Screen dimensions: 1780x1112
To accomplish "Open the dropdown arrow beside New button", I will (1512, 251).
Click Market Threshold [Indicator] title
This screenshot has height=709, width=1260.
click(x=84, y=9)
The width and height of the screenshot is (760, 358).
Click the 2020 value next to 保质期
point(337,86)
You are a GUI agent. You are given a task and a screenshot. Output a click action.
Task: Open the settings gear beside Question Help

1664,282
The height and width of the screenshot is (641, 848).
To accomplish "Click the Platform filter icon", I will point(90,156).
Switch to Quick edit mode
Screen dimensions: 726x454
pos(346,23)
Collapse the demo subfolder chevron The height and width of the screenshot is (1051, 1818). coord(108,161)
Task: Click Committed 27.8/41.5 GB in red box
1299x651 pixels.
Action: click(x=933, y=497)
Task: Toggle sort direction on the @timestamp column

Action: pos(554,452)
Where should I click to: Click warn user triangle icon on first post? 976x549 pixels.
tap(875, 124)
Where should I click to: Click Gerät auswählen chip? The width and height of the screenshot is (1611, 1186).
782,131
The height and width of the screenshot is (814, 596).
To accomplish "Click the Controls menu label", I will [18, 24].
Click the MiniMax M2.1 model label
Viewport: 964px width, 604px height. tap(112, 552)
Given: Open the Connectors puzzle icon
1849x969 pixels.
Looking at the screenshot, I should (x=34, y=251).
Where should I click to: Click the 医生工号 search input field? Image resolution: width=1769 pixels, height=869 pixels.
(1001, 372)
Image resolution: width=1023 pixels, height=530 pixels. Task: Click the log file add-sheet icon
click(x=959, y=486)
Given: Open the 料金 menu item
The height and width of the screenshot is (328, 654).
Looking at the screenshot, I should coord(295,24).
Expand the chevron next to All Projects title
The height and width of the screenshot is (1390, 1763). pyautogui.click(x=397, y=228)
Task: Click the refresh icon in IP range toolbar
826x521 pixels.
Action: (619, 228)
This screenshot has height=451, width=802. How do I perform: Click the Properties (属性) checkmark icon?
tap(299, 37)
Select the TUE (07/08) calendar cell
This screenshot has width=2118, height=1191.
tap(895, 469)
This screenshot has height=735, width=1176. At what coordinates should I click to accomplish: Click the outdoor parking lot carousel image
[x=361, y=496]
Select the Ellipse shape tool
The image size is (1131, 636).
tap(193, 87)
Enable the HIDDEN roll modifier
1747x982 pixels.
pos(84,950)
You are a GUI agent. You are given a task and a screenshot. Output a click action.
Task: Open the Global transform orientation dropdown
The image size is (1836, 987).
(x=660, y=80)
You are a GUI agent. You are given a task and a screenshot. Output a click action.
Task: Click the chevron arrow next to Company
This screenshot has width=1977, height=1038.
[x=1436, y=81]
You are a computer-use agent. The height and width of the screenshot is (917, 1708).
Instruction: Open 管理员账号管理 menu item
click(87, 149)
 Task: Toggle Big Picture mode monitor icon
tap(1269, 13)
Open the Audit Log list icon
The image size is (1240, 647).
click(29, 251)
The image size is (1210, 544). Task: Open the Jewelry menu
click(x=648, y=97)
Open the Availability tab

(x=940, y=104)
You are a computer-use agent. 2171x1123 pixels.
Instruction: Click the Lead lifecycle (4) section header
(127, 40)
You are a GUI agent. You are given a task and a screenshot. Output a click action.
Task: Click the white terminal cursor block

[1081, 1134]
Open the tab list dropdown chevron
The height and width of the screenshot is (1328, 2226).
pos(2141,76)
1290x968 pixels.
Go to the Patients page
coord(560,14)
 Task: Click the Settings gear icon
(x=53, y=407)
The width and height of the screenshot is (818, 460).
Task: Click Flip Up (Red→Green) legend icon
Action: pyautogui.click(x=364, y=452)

● TO DO
In this exercise, you retype all of the data exactly as it appears above.

● WRITTEN ANSWER
Screen dimensions: 1780x1112
To accomplish "Open the dropdown arrow beside New button", I will (1512, 251).
Click Market Threshold [Indicator] title
This screenshot has height=709, width=1260.
click(x=84, y=9)
The width and height of the screenshot is (760, 358).
Click the 2020 value next to 保质期
point(337,86)
You are a GUI agent. You are given a task and a screenshot. Output a click action.
Task: Open the settings gear beside Question Help

1664,282
The height and width of the screenshot is (641, 848).
To accomplish "Click the Platform filter icon", I will point(90,156).
Switch to Quick edit mode
Screen dimensions: 726x454
pos(346,23)
Collapse the demo subfolder chevron The height and width of the screenshot is (1051, 1818). coord(108,161)
Task: Click Committed 27.8/41.5 GB in red box
1299x651 pixels.
Action: click(x=933, y=497)
Task: Toggle sort direction on the @timestamp column

Action: pos(554,452)
Where should I click to: Click warn user triangle icon on first post? 976x549 pixels.
tap(875, 124)
Where should I click to: Click Gerät auswählen chip? The width and height of the screenshot is (1611, 1186).
782,131
The height and width of the screenshot is (814, 596).
To accomplish "Click the Controls menu label", I will [18, 24].
Click the MiniMax M2.1 model label
Viewport: 964px width, 604px height. tap(112, 552)
Given: Open the Connectors puzzle icon
1849x969 pixels.
Looking at the screenshot, I should (x=34, y=251).
Where should I click to: Click the 医生工号 search input field? Image resolution: width=1769 pixels, height=869 pixels.
(1001, 372)
Image resolution: width=1023 pixels, height=530 pixels. Task: Click the log file add-sheet icon
click(x=959, y=486)
Given: Open the 料金 menu item
The height and width of the screenshot is (328, 654).
Looking at the screenshot, I should coord(295,24).
Expand the chevron next to All Projects title
The height and width of the screenshot is (1390, 1763). pyautogui.click(x=397, y=228)
Task: Click the refresh icon in IP range toolbar
826x521 pixels.
Action: (619, 228)
This screenshot has height=451, width=802. How do I perform: Click the Properties (属性) checkmark icon?
tap(299, 37)
Select the TUE (07/08) calendar cell
This screenshot has width=2118, height=1191.
tap(895, 469)
This screenshot has height=735, width=1176. At what coordinates should I click to accomplish: Click the outdoor parking lot carousel image
[x=361, y=496]
Select the Ellipse shape tool
The image size is (1131, 636).
tap(193, 87)
Enable the HIDDEN roll modifier
1747x982 pixels.
pos(84,950)
You are a GUI agent. You are given a task and a screenshot. Output a click action.
Task: Open the Global transform orientation dropdown
The image size is (1836, 987).
(x=660, y=80)
You are a GUI agent. You are given a task and a screenshot. Output a click action.
Task: Click the chevron arrow next to Company
This screenshot has width=1977, height=1038.
[x=1436, y=81]
You are a computer-use agent. The height and width of the screenshot is (917, 1708).
Instruction: Open 管理员账号管理 menu item
click(87, 149)
 Task: Toggle Big Picture mode monitor icon
tap(1269, 13)
Open the Audit Log list icon
The image size is (1240, 647).
click(29, 251)
The image size is (1210, 544). Task: Open the Jewelry menu
click(x=648, y=97)
Open the Availability tab

(x=940, y=104)
You are a computer-use agent. 2171x1123 pixels.
Instruction: Click the Lead lifecycle (4) section header
(127, 40)
You are a GUI agent. You are given a task and a screenshot. Output a click action.
Task: Click the white terminal cursor block

[1081, 1134]
Open the tab list dropdown chevron
The height and width of the screenshot is (1328, 2226).
pos(2141,76)
1290x968 pixels.
Go to the Patients page
coord(560,14)
 Task: Click the Settings gear icon
(x=53, y=407)
The width and height of the screenshot is (818, 460).
Task: Click Flip Up (Red→Green) legend icon
Action: pyautogui.click(x=364, y=452)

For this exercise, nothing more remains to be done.